Alguns jovens naturalmente desejam introduzir novidades na Igreja: na forma de se relacionarem, nas noções de autoridade e hierarquia, na liturgia etc. Eles precisam ser escutados e, algumas vezes, confrontados.

Os jovens que estão titubeantes na fé devem ser, primordialmente, acolhidos. Eles precisam de espaço para questionar sem ser rechaçados, buscando assim respostas em campo seguro. Os que vivenciam conflitos por causa de sua conduta moral precisam de abertura para conversas francas. Os que buscam a igreja principalmente como espaço de apoio emocional precisam ser desafiados a uma fé mais profunda.

Em todos os casos, a Igreja precisa fazer questão de estar com os jovens. E os jovens precisam fazer questão de estar com a Igreja, com toda a sua diversidade. Jesus planejou uma Igreja intergeracional, em que velhos, adultos, jovens e crianças compartilhem entre si suas experiências únicas e adorem a Deus juntos com a humanidade e a grandeza próprias de cada fase da vida.

O tempo não para; os jovens, sempre os teremos conosco.

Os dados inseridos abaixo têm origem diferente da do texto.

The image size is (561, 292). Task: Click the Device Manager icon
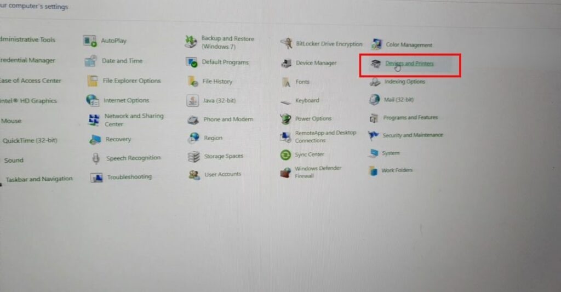pyautogui.click(x=286, y=63)
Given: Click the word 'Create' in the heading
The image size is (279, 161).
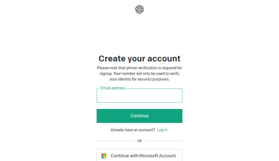Looking at the screenshot, I should 112,59.
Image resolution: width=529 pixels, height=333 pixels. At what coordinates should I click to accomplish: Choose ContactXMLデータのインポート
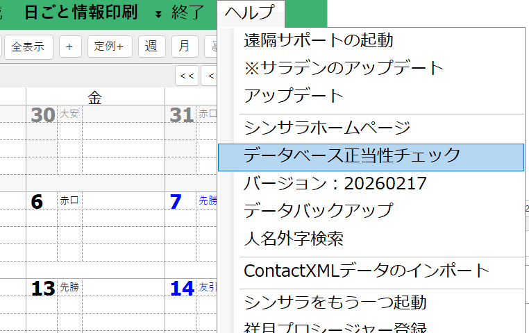367,271
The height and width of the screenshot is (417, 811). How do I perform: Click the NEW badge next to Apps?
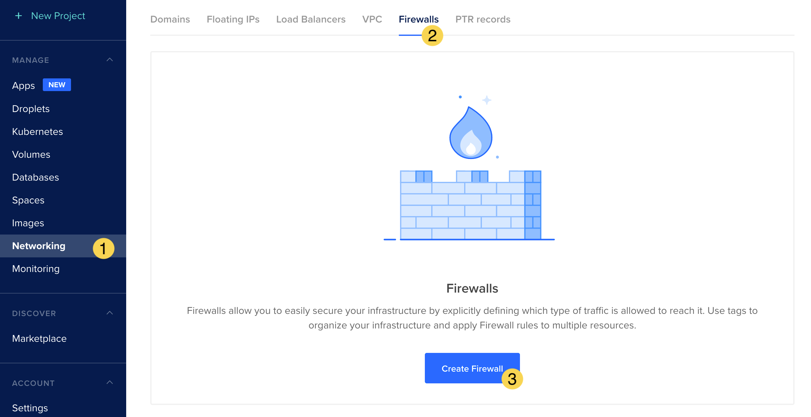coord(57,84)
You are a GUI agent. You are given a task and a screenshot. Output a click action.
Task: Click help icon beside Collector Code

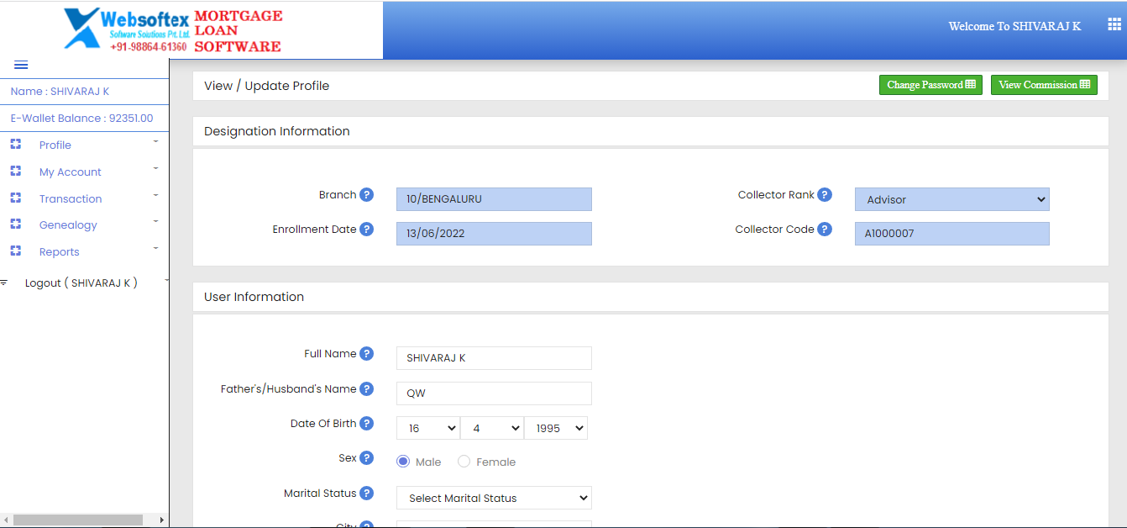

Cada geração levantará questões à geração seguinte. A respeito dos jovens e adolescentes de hoje, poderíamos perguntar:

Serão profundos conhecedores da Palavra de Deus? Serão corajosos o suficiente para assumir uma fé exclusiva, num ambiente cada vez mais plural? Deixarão que as marcas de uma sociedade que se guia pelo mercado pautem as suas prioridades e suas agendas? Conseguirão não se deixar levar pela força de um evangelho adocicado, que faz bem apenas às emoções? Anunciarão o evangelho? Serão melhores promotores da justiça do reino? Estarão dispostos a sofrer por Cristo? Serão menos sectários?

Caminharão um pouco mais na direção da unidade da igreja? Permanecerão firmes na moral cristã? Não se divorciarão - ou se divorciarão menos do que seus pais? Criarão seus filhos e suas filhas no caminho do Senhor? O que farão com a história das gerações que os precederam?

Essas perguntas podem contribuir para a pauta a ser elaborada pelas igrejas e ministérios ‘com’ e ‘para’ os jovens. Abrir-se para os jovens é abrir-se para o novo. E mesmo que o novo pareça ameaçador, ele é fonte de rejuvenescimento para a Igreja.

Nota * A pesquisa foi enviada em 22 de julho de 2010 por e-mail a assinantes de Ultimato de até 34 anos e a outros assinantes, convidando-os a encaminharem aos parentes e amigos jovens da igreja em que congregam, e a líderes de ministérios jovens. Não era preciso se identificar e nenhuma questão era obrigatória. A pesquisa foi encerrada em 29 de julho de 2010.